03-24-2001, 09:35 PM
I have always applied lime at the same time I applied fertilizer and have never had a problem. I have been told that it takes several days and even weeks before the lime is absorbed into the soil. If this is true, why would it hurt to put them down at the same time?

03-24-2001, 09:51 PM
I like to put about a 3 week barrier between our fert and the lime. Otherwise you are jolting the rootsystem withg too much nitrogen. The high nitrogen in the fert plus the additional boost the greening up process gets from the lime is often very stressful.
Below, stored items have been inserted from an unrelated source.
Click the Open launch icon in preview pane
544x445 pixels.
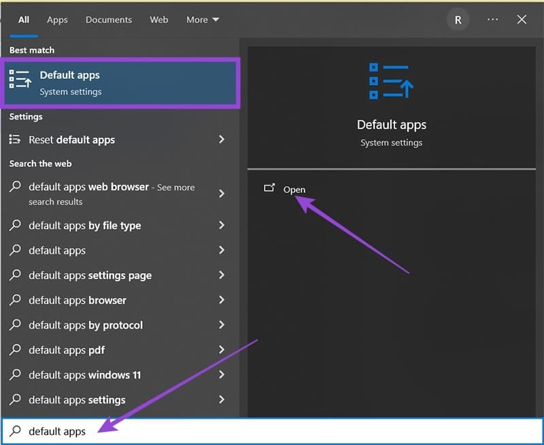[269, 189]
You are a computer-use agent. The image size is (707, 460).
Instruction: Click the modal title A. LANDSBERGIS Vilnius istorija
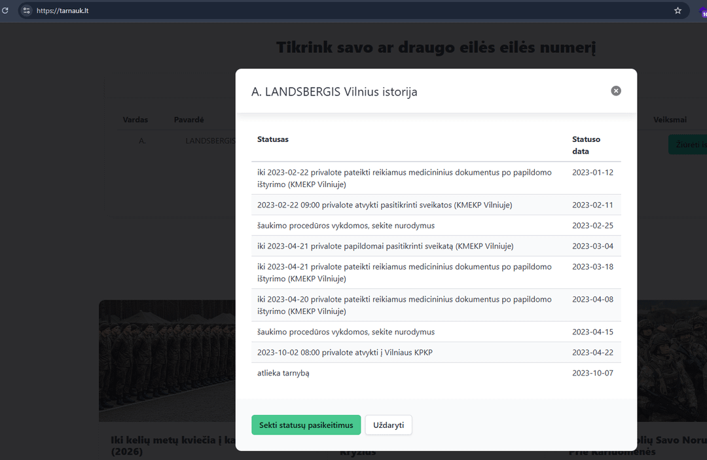point(334,92)
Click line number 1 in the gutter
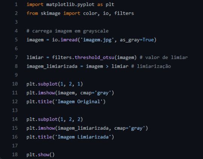This screenshot has width=203, height=159. [16, 5]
Add on the competition of weeds and you have a strenuous situation for the plants.

Good Luck this season!

03-25-2001, 12:01 AM
Here is one of the reasons you need soil tests

We are all looking for a pH of 6.3
At 6.3 our base saturation percent of exchangeable cations are:
68 % calcium
12% magnesium
5% potassium
0.5% sodium
4.5% all other elements
10% hydrogen
Clay and humus are negative charged elements and attract positively charged elements called "cations" they are calcium, magnesium, potassium, sodium and hydrogen.
Soils with a high CEC (Caltion Exchange Capacity)
have a nurmerous negative charges which attract numerous cations, which make the soil fertile.

To correct a high pH you need to add calcium to the soil not sulphur, calcium in the form of lime or high calcium gypsum, they have 2 positive charges, both occupy two negative slots in the soil.

03-25-2001, 12:20 AM
A lot of mis-information here...
Lime takes literally MONTHS before it has ANY impact to the soil.
There is no reason, today using dolomitic lime, not to put fertilizer down followed immeadiately with an app of lime or visa-versa...( it will not cause or have ANY adverse effect on the turf)

03-25-2001, 12:42 AM
this is only what i had heard, but if you are putting down lime it takes like 3 months for that stuff to go through the soil. and if you are doing that and then applying lets say a WSN mixture of fertilizer? then you are doing nothing because the lime and the WSN (water soluble nitrogen) cancel eachother out kind of. even if you use a WIN treatment i dont know if that would help you at all, but you are better off doing like a crab treatment, which lasts a few months and a lime treatment, hold off on your fert for at least a month or so.
and also in theory shouldnt it be like 1,000 lbs lime per 1m sq ft to correct 1 miliquevelant of being off or something?